Dieci anni tondi di reclusione per aver orchestrato un’associazione per delinquere finalizzata a truccare le gare di Maricommi- Taranto per l’assegnazione di beni e servizi e, così facendo, incassare mazzette, quelle allungate dagli imprenditori concorrenti nella corruzione. Così ieri la condanna, da parte del gip di Taranto Rita Romano, di Giovanni Di Guardo, ex capitano di vascello della Marina Militare, degradato a marinaio semplice dallo Stato Maggiore dopo il rinvio a giudizio. La sentenza ingloba lo sconto di un terzo della pena, visto che è stata emessa all’esito di un rito abbreviato.
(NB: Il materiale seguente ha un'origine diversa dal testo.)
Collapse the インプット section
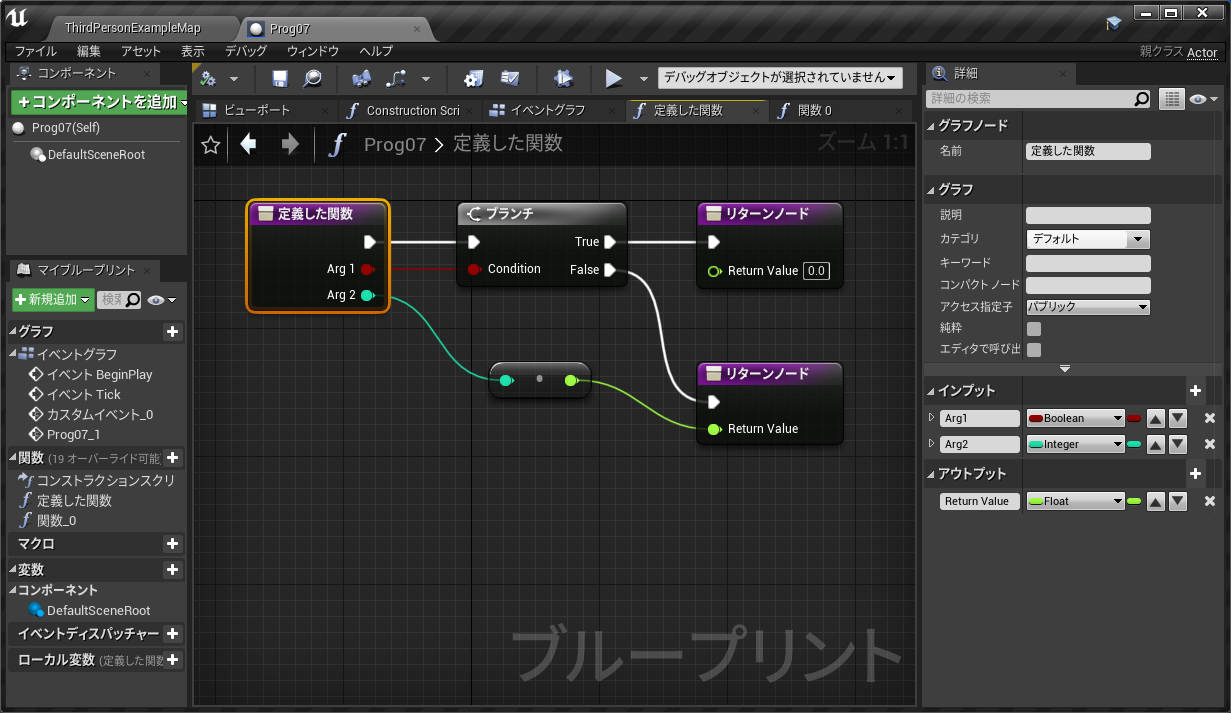This screenshot has height=713, width=1231. pos(931,390)
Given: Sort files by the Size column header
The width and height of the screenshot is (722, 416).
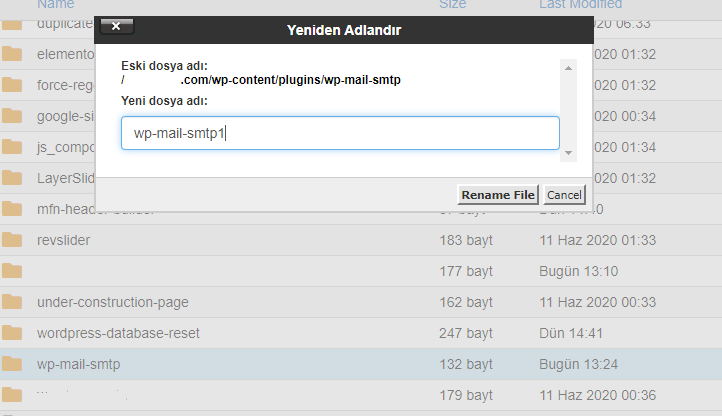Looking at the screenshot, I should coord(453,4).
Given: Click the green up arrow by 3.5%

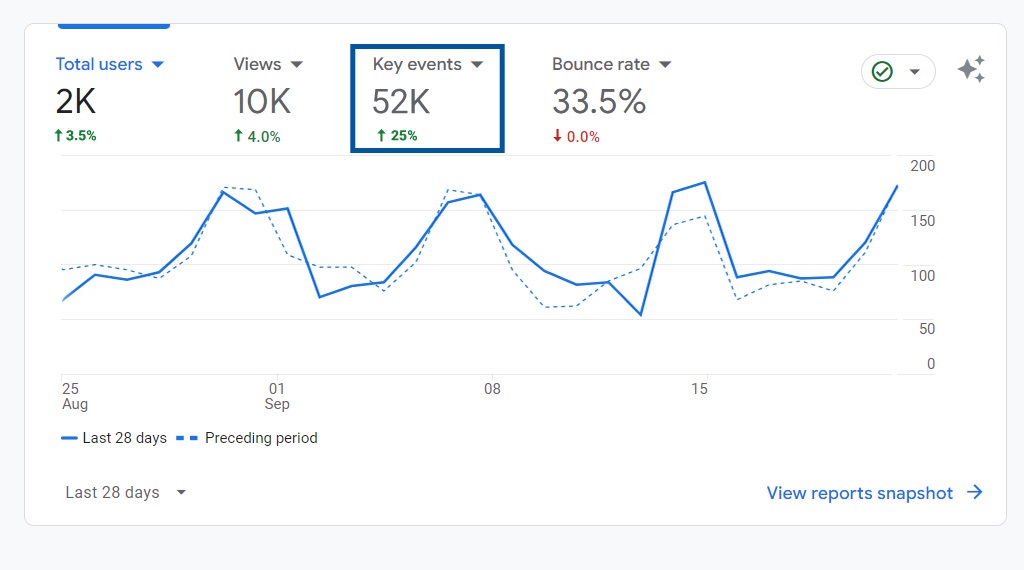Looking at the screenshot, I should click(59, 136).
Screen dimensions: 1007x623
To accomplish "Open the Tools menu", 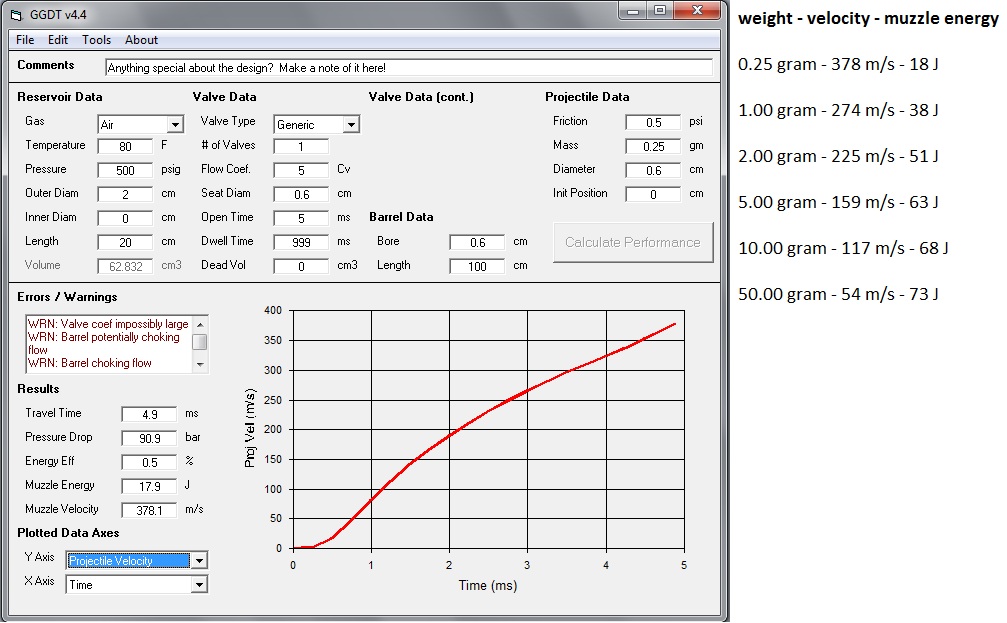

Piena tenuta, anche per altri otto co-imputati, dell’impalcatura accusatoria messa in piedi – grazie ad intercettazioni telefoniche e indagini vecchio stile della Guardia di Finanza – dal pm di Taranto Maurizio Carbone, lo stesso che, indagando su Di Guardo, aveva colto gli indizi di intrighi-fotocopia pregressi alla Spezia, quando, prima di assumere la direzione di Maricommi Taranto, l’ufficiale gestiva in viale San Bartolomeo l’ente di Marinalles (fornititure alle navi grigie) aveva trasmesso gli atti alla nostra procura. Risultato: Di Guardo è imputato anche qui, con gli imprenditori Valeriano Agliata (originario della Spezia) e Giovanni Perrone (tarantino); devono difendersi dalle accuse di turbativa d’asta e corruzione. Un filo rosso, dunque, lega i due procedimenti che ruotano attorno a "mister 10 cento", soprannome agli atti di Di Guardo con riferimento alla percentuale della tangente incassata sull’ammontare dell’appalto.
"Mi assumo tutte le responsabilità. Sono pentito. Voglio chiedere scusa alla Marina Militare.Solo dopo essere finito sotto inchiesta, ho capito l’enorme gravità delle mie azioni, di cui porterò il peso per tutta la vita". Così Di Guardo, nel novembre scorso, in un’udienza del processo, in un sussulto di ritorno alla dignità e per attenuare la mazzata.
Il pm Carbone aveva chiesto per lui la condanna di 12 anni di carcere. Il gip è stato meno severo, evidentemente sensibile alle argomentazioni proposte dall’avvocato difensore Fabio Sommovigo che ha tentato di salvare il salvabile, sostenendo l’assistito nella dichiarazione di pentimento e scuse alla Marina.